Some say these middle-manager types (who have been identified at GMAC Mortgage LLC, J.P. Morgan Chase & Co., Bank of America Corp. and OneWest Bank, in depositions by consumer lawyers), if they did what they say they did, committed fraud in hundreds and even thousands of foreclosure cases by claiming knowledge of a financial matter of which they had no personal knowledge.

This chaffed Ohio Attorney General Richard Cordray so badly that he filed suit Wednesday against GMAC and its parent company Ally Financial Inc., seeking $25,000 in civil penalties for each instance of fraud, plus untold thousands of dollars more in consumer restitution.

That means, for each time a robo-signer’s signature appears on an Ohio home loan (and all we know at this point is that there are “hundreds” such loans) and the signature was not based on personal knowledge or properly notarized, the state’s AG could make them pay big bucks in penalties.

At the same time, Mr. Cordray sent stern letters to Wells Fargo & Co., Chase, Bank of America Corp., and CitiMortgage, Inc. asking them all to halt foreclosures in Ohio and meet with him to discuss how to solve the problem. His office sent a similar letter to GMAC before suing, suggesting that similar legal action against these other banks is not far off.
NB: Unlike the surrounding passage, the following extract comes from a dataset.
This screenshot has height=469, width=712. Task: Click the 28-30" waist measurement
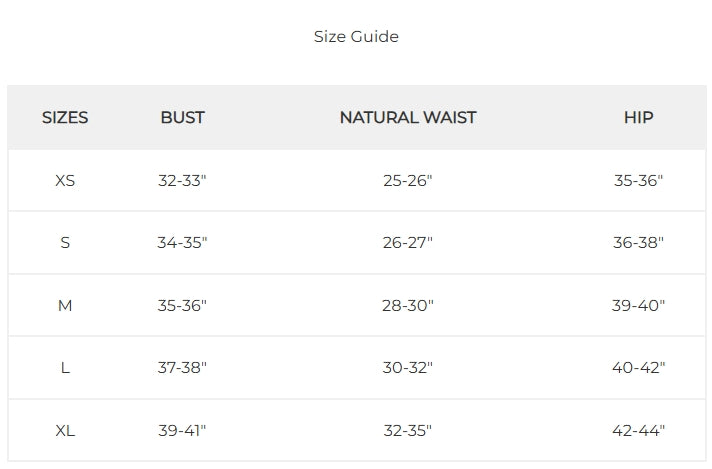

State AGs have been raising a ruckus over the foreclosure document fraud issue since it emerged in the public consciousness late last month. Top law officers in California, Connecticut, Illinois, Iowa, Maryland, Massachusetts, North Carolina and Texas have all sent similar letters to lenders and servicers, demanding either answers or a halt to foreclosures until the matter is resolved.

But the interesting thing about Mr. Cordray’s case in Ohio is that it specifically names Jeffrey Stephan, GMAC’s alleged robo-signer, as a defendant.

In an interview Wednesday, Mr. Cordray explained why Mr. Stephan was a target of the suit:

“Fraud is fraud. If you’re ordered to violate the law and you violate the law, you’re not innocent,” he said. “That’s the Nuremberg defense. In the trials after World War II, the defendants, the Nazis claimed, I did this, but someone ordered me to do it. You can’t just say you’re not responsible because someone told you to do it.”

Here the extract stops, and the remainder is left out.